Ceux que la nature a maltraité deviennent souvent aigris, vindicatifs, et en veulent au reste de l'humanité. Chez Sartre, c'est le phénomène contraire qui s'est produit. Il était la générosité totale. Il s'est battu tout sa vie pour les deshérités et les victimes, toujours au premier rang du combat. Et souvent, derrière ce premier rang il n'y en avait pas d'autre. Penseur discutable, il fut un homme exemplaire.

La deuxième raison qui m'a fait me méfier de lui, c'est qu'il était un « bourgeois qui-aime-le-peuple ». Jean-Paul Sartre, fils d'officier, petit-neveu de théologien, est le père et le grand-père d'une foule d'intellectuels, nés dans le linge fin, élevés dans les salons et les grandes écoles et qui « se penchent » avec sollicitude vers le peuple. Que peuvent-ils comprendre de ses besoins profonds ? Ils sont séparés de lui par leur éducation, par leurs nourritures, par leurs soucis, par les automatismes de leurs pensées forgées à grands coups de mots abstraits. Ils sont différents. Il n'y a pas plus de points communs entre un diplômé de Normale Supérieure et un O.S. de Billancourt qu'entre un cheval et une alouette.

On l'a bien vu en mai 68, quand les étudiants « insurgés » ont voulu faire la jonction avec les grévistes : leurs cortèges ont été stoppés par les grilles fermées des usines. On s'est regardé à travers les barreaux, puis les jeunes intellectuels sont retournés jouer avec les C.R.S. et tracer des solgans sublimes sur les murs de la Sorbone.

Dans les cours des usines, les transistors chantaient. Parmi les voix qui remplaçaient le vacarme des machines s'élevait celle de Tino Rossi. Marinella... tralalala...lalalala...

Cela ne signifiait rien, ne prétendait pas changer le monde, mais donnait seulement un instant de joie, comme le chant d'un oiseau. Un instant de joie c'est bon à cueillir, même si la voix qui le procure n'est pas de celles à faire péter le cristal.

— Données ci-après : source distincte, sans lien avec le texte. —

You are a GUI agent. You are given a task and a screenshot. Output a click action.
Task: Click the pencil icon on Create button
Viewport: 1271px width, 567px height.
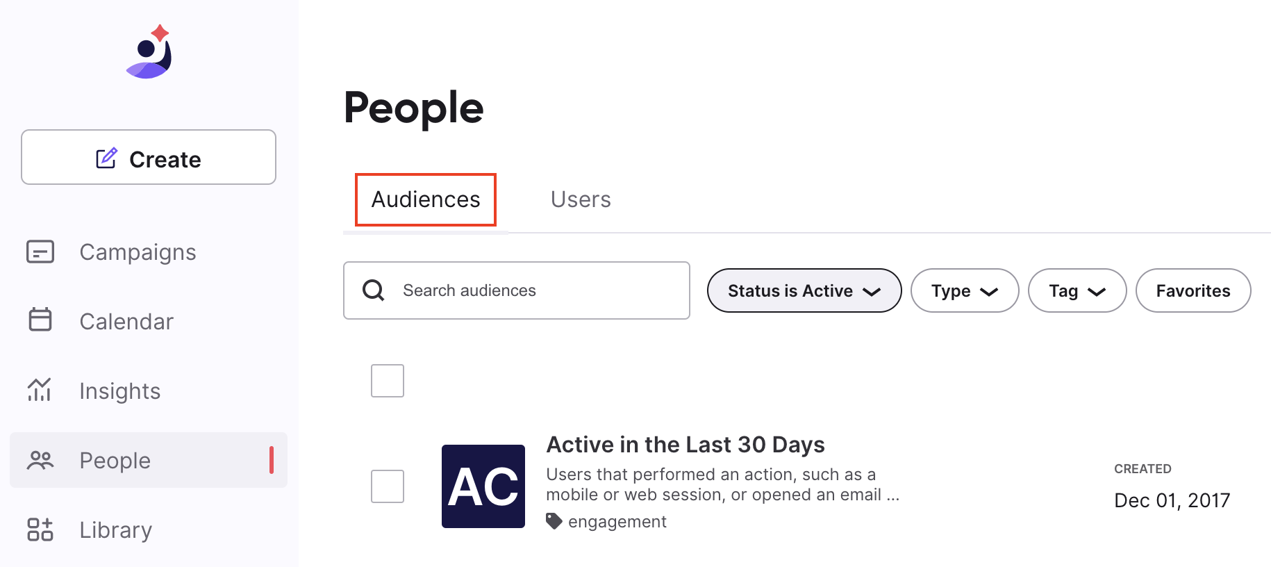106,158
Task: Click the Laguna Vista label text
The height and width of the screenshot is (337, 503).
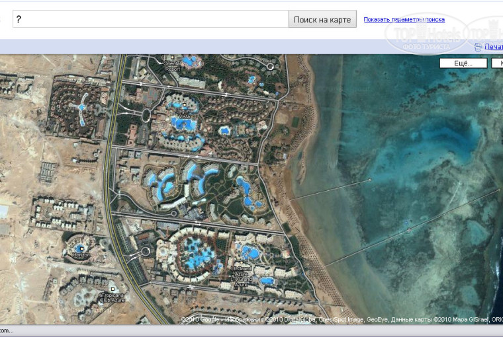Action: pyautogui.click(x=185, y=114)
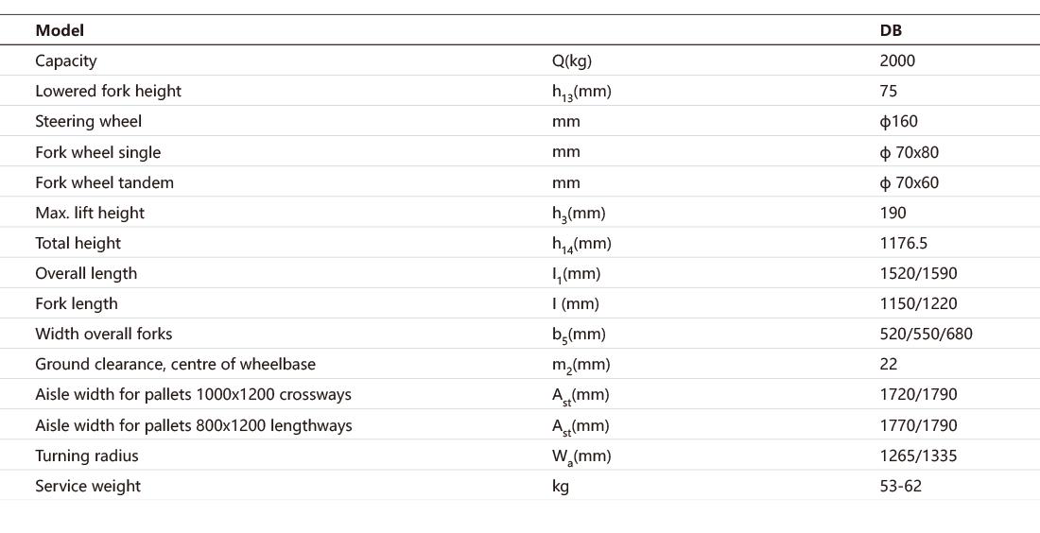Click the Service weight value 53-62
The image size is (1040, 533).
[900, 486]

Celle de Tino Rossi évoquait un ciel tout bleu, une Méditerranée sans problème, une Corse paisible et Naples-au-baiser-de-feu... Les vacances... C'était bon à écouter en ce printemps bizarre.

J'avais été un des premiers à l'entendre, il y a près de cinquante ans. A Vichy. Bien avant que la « reine des villes d'eaux » fut devenue une ville d'histoire. La saison de Vichy constituait alors un des moments et des lieux les plus brillants de la vie française. Les meilleurs spectacles de l'année se succédaient dans les trois casinos. Sur les parcs résonnaient au crépuscule les trompettes de Wagner. Dans les rues roulaient doucement de longues voitures aux couleurs de fruits écrasés. Jeune journaliste ignorant, paysan mal transformé par le collège, je passais la moitié de mes nuits étendu sur la moquette du salon d'un vieil ami - il avait plus de trente an et une Panhard-Levassor - à entendre et réentendre la version intégrale de Pelléas et Mélissande, en une pile de 78 tours, sur un phonographe à manivelle. Il était plat. Son haut-parleur était dans le couvercle. Il fallait le remonter toutes les trois minutes. C'était beau.

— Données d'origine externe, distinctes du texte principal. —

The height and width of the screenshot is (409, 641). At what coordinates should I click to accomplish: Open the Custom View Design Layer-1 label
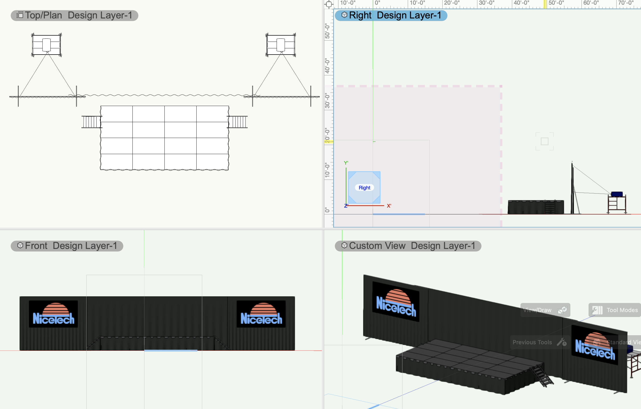[408, 246]
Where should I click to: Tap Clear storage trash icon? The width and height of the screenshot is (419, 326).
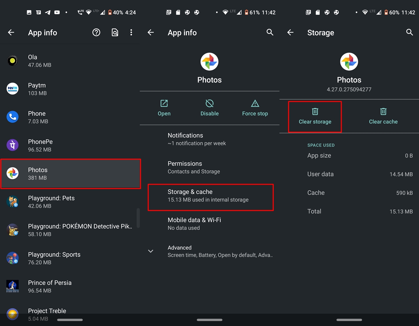click(315, 112)
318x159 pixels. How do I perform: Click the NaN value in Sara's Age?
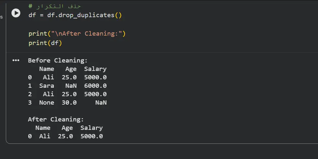(x=71, y=86)
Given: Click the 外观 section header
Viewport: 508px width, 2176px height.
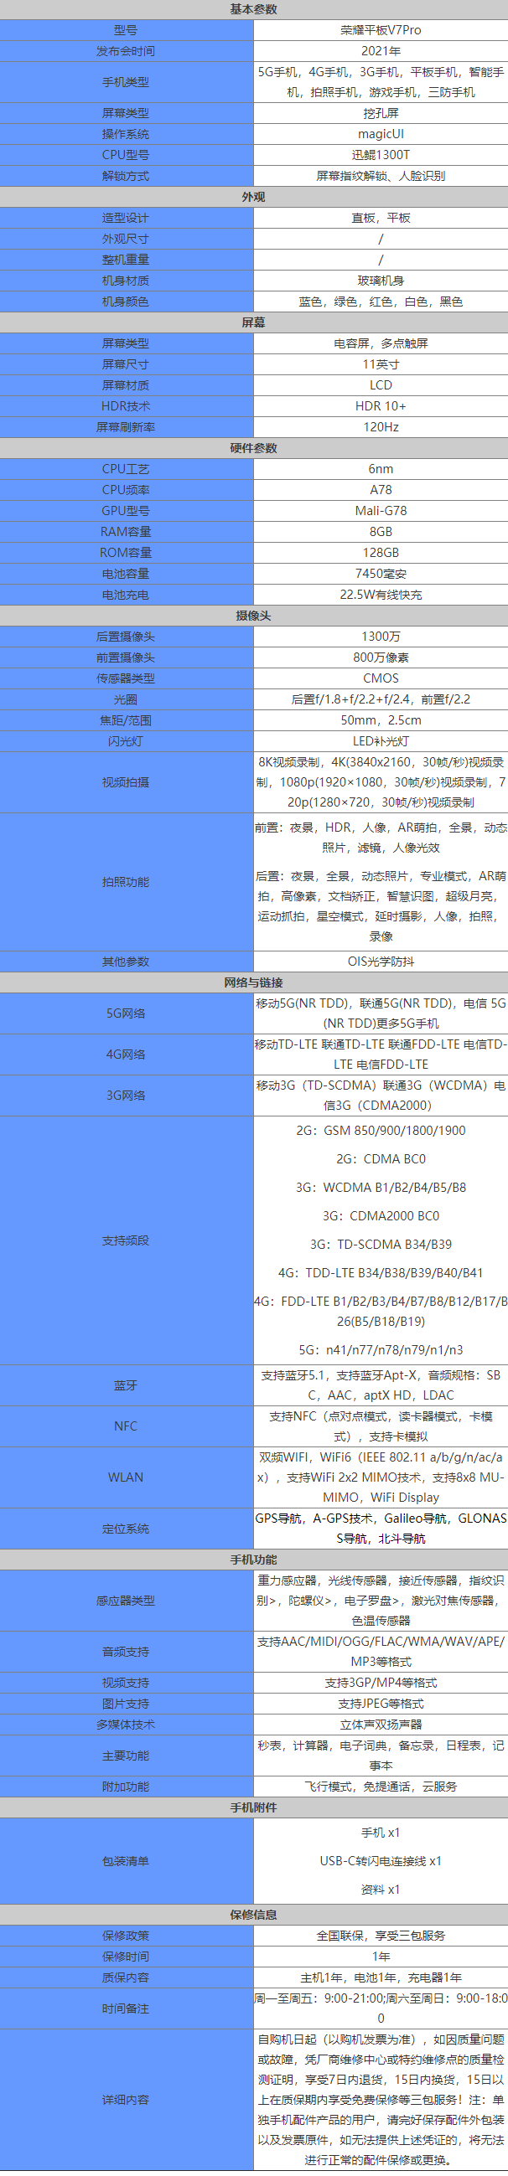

Au Grand Casino, une soirée de variétés succédait à la Tétralogie. Un jeune chanteur corse, seul sur l'immense scène, faisait semblant de gratter une guitare dont il ne savait pas jouer, et chantait sans micro. Le cheveu plaqué, l'œil noir, il ressemblait à Rudolpf Valentino. Sa voix suave remplissait sans effort la grande salle. Dès les premières notes, elle avait fait fondre le cœur des femmes. Marinella... tralalala...lalalala... Ou bien peut-être Veni, veni, veni... Ou quelqu'une autre de ces mélodies sans surcharge intellectuelle qu'il allait enfiler comme des perles de sucre tout au long de sa carrière et qui se graveraient pour la vie dans les cœurs tendres.

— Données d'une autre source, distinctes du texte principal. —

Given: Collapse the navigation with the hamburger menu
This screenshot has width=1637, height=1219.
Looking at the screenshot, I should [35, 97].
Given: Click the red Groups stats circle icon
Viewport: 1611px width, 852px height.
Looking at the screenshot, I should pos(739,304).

Pendant les instants de silence on entendait des rangées entières de fauteuils pousser des soupirs de félicité. On se regardait, de voisine à voisine, on souriait pour communier dans un doux ravissement. Qui était ce jeune homme ? On regardait le programme :Toni...Risso... Non... Rossi... Qu'il était gentil... Et qu'il chantait bien... Il irait loin...
Il y est allé.
Ce soir-là, la moutarde vint après le dessert. A Tino Rossi succéda une chanteuse aux cheveux rouges et à la voix à la fois agressive et inaudible. Elle fut emboîtée. Je bondis dans les coulisses. Je la trouvai pleurant, effondrée sur une chaise. Penché vers elle, Tino Rossi, avec douceur et délicatesse, s'efforçait de la consoler. S'il avait pu, il lui aurait donné la moitié des applaudissements qu'il avait reçus...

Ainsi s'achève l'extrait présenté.